● **What is being asked**
Copy out, unchanged, the entries below from the "Terms of Service (92, 771)" line to the final line. Omit pictures.

Stored records:
= = = = =

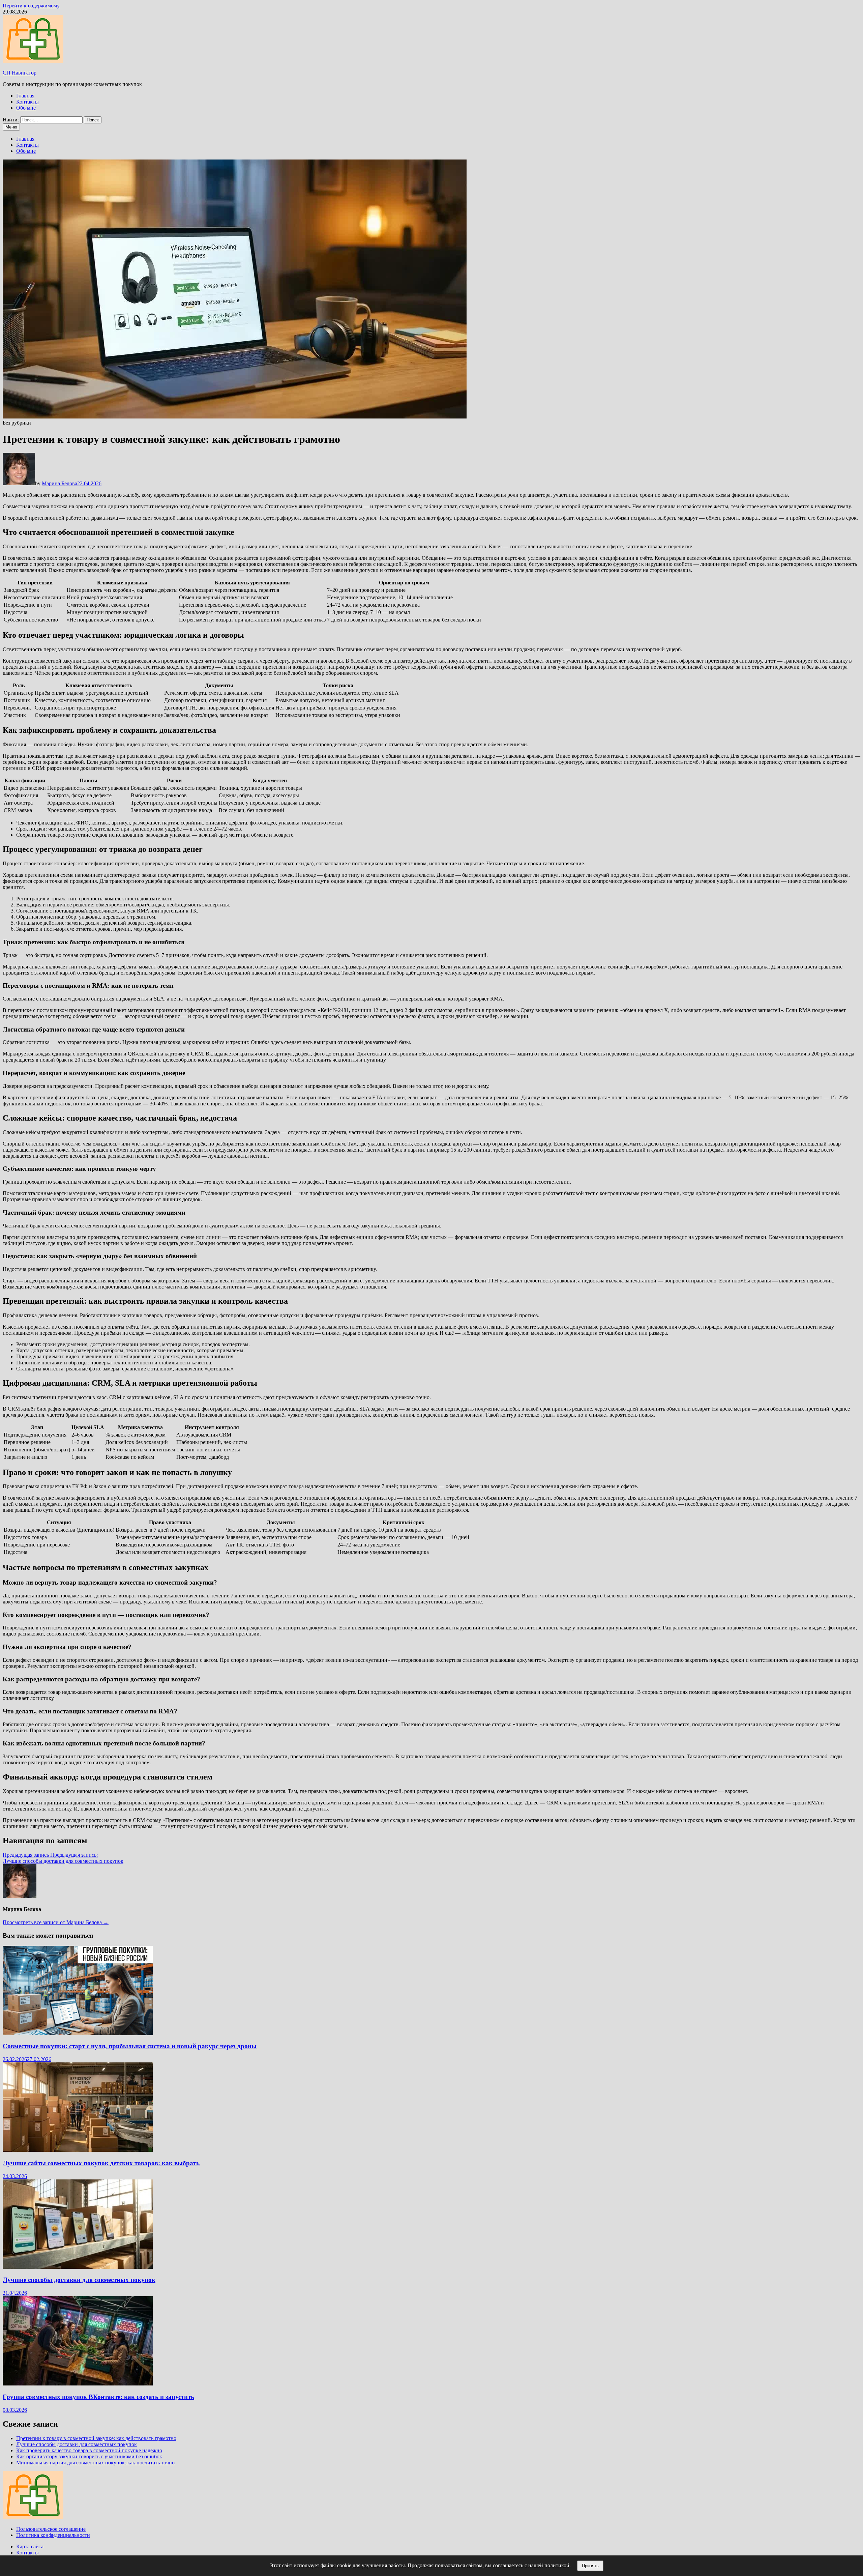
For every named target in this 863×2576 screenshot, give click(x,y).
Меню (11, 126)
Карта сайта (29, 2546)
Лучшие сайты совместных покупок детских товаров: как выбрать (101, 2163)
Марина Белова (59, 483)
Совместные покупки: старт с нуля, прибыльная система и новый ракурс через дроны (130, 2046)
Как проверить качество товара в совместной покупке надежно (89, 2450)
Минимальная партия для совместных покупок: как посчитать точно (95, 2462)
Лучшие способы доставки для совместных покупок (79, 2279)
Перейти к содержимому (31, 5)
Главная (25, 95)
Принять (590, 2565)
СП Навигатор (19, 73)
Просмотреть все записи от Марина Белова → (56, 1922)
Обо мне (26, 108)
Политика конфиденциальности (53, 2535)
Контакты (27, 102)
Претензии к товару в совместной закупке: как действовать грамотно (96, 2438)
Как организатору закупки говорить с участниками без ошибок (89, 2456)
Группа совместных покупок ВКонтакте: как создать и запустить (98, 2396)
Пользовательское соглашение (51, 2529)
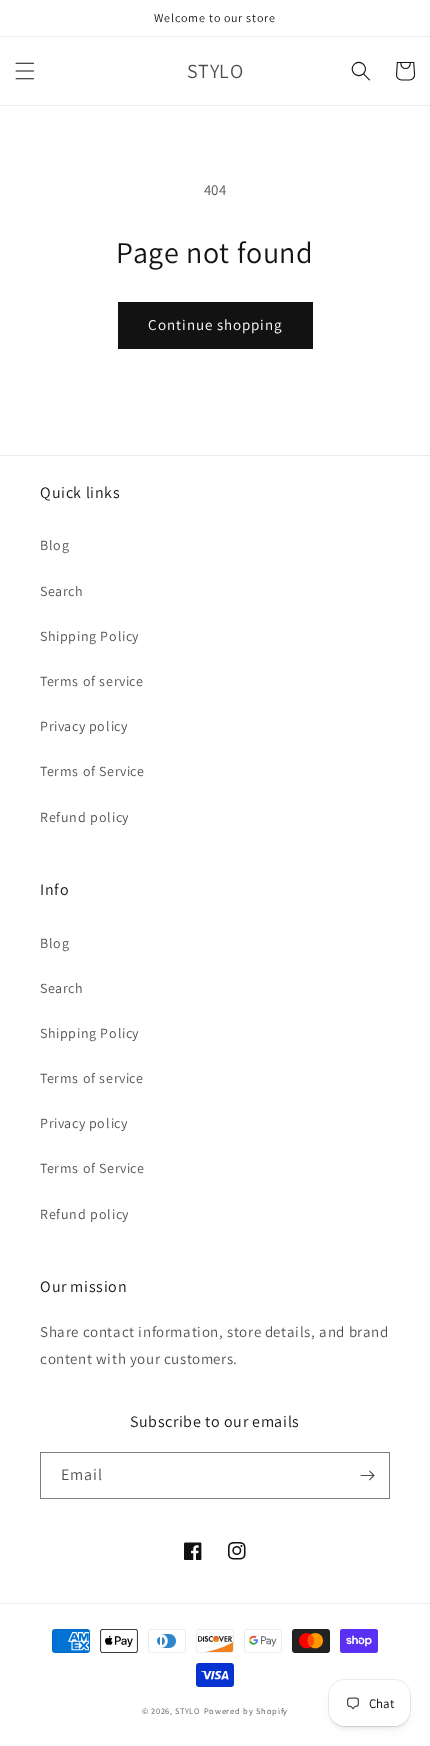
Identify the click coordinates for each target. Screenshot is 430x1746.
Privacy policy (83, 726)
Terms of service (92, 681)
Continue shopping (215, 324)
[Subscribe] (367, 1475)
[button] (25, 71)
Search (62, 591)
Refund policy (84, 817)
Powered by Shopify (246, 1710)
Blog (54, 545)
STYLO (188, 1710)
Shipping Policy (89, 636)
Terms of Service (92, 771)
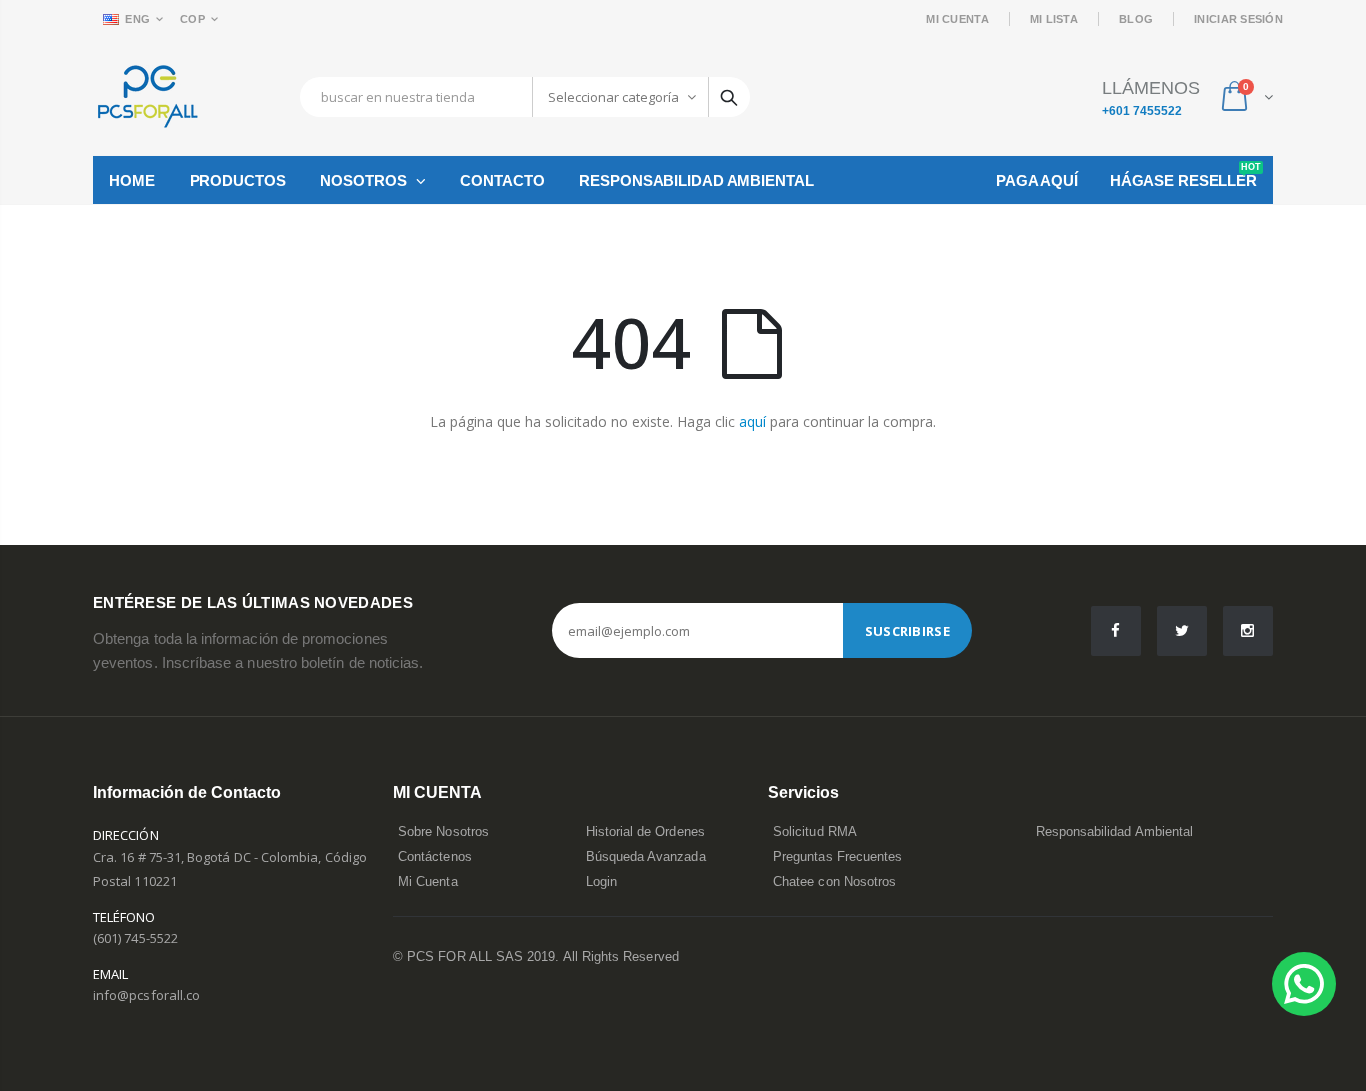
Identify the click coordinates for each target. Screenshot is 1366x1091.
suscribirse (907, 631)
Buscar (729, 97)
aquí (752, 421)
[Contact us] (1304, 984)
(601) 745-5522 (135, 938)
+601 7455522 (1142, 111)
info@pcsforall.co (146, 995)
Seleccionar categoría (613, 97)
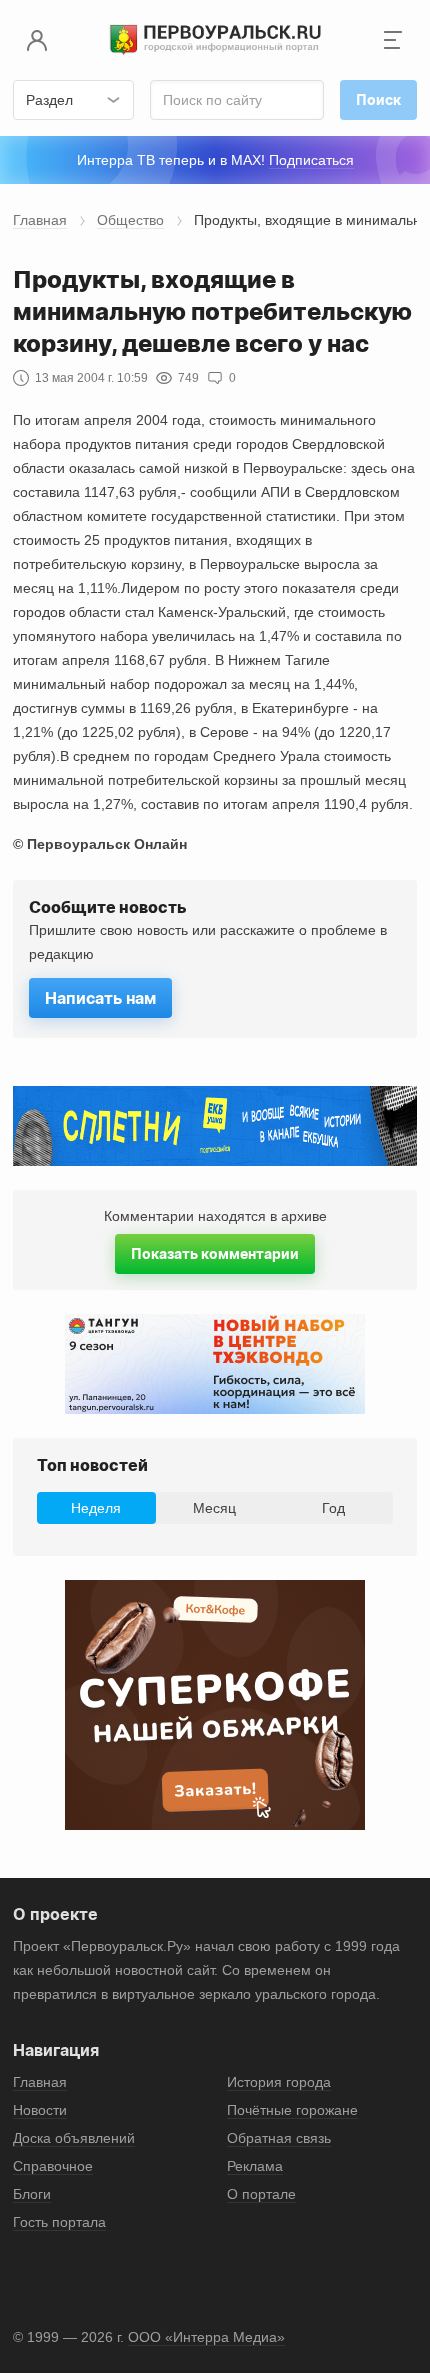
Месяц (214, 1508)
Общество (130, 220)
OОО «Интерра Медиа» (206, 2337)
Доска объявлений (74, 2138)
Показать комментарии (215, 1253)
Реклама (255, 2166)
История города (279, 2082)
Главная (40, 220)
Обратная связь (279, 2138)
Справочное (53, 2166)
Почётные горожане (292, 2110)
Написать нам (100, 998)
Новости (40, 2110)
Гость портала (59, 2222)
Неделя (96, 1508)
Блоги (32, 2194)
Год (333, 1508)
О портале (261, 2194)
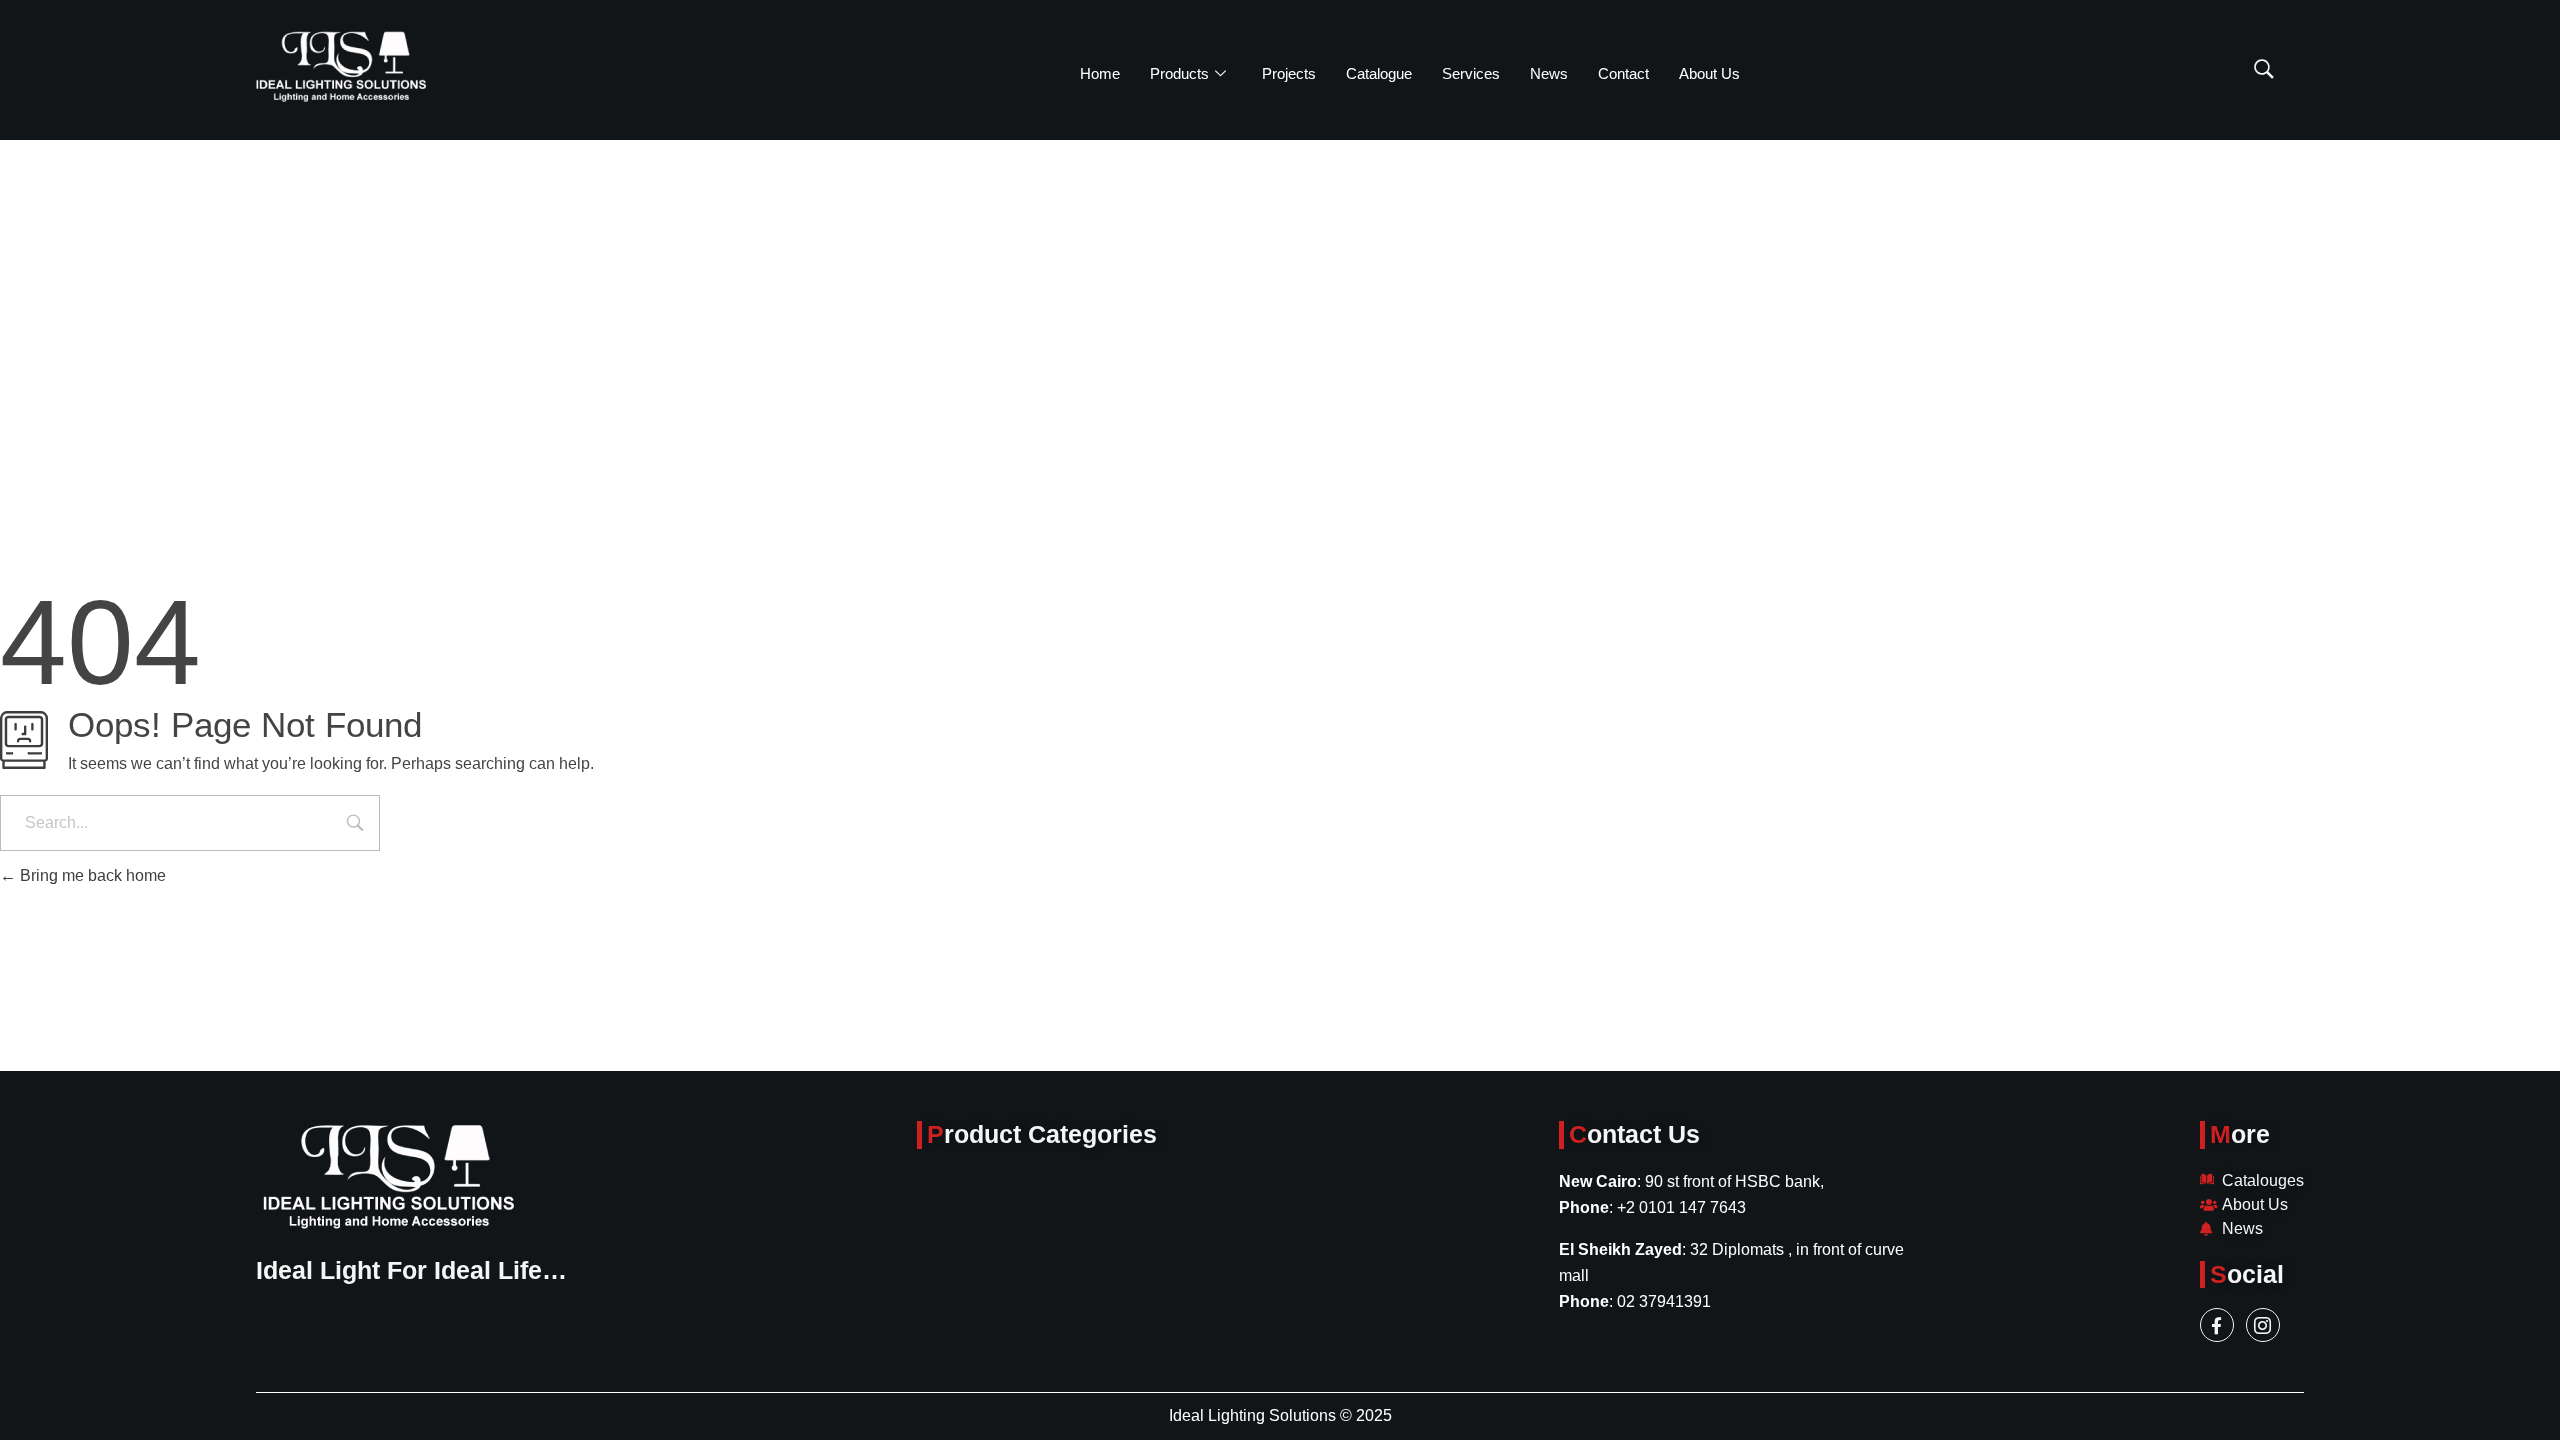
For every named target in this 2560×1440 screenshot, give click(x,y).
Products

= = = = =

● **Exercise output**
Terms of Service (92, 771)
Identify the click coordinates for each target. Screenshot is 1366x1091.
suscribirse (907, 631)
Buscar (729, 97)
aquí (752, 421)
[Contact us] (1304, 984)
(601) 745-5522 (135, 938)
+601 7455522 (1142, 111)
info@pcsforall.co (146, 995)
Seleccionar categoría (613, 97)
Месяц (214, 1508)
Общество (130, 220)
OОО «Интерра Медиа» (206, 2337)
Доска объявлений (74, 2138)
Показать комментарии (215, 1253)
Реклама (255, 2166)
История города (279, 2082)
Главная (40, 220)
Обратная связь (279, 2138)
Справочное (53, 2166)
Почётные горожане (292, 2110)
Написать нам (100, 998)
Новости (40, 2110)
Гость портала (59, 2222)
Неделя (96, 1508)
Блоги (32, 2194)
Год (333, 1508)
О портале (261, 2194)
For every named target in this 2560×1440 screenshot, give click(x,y).
Products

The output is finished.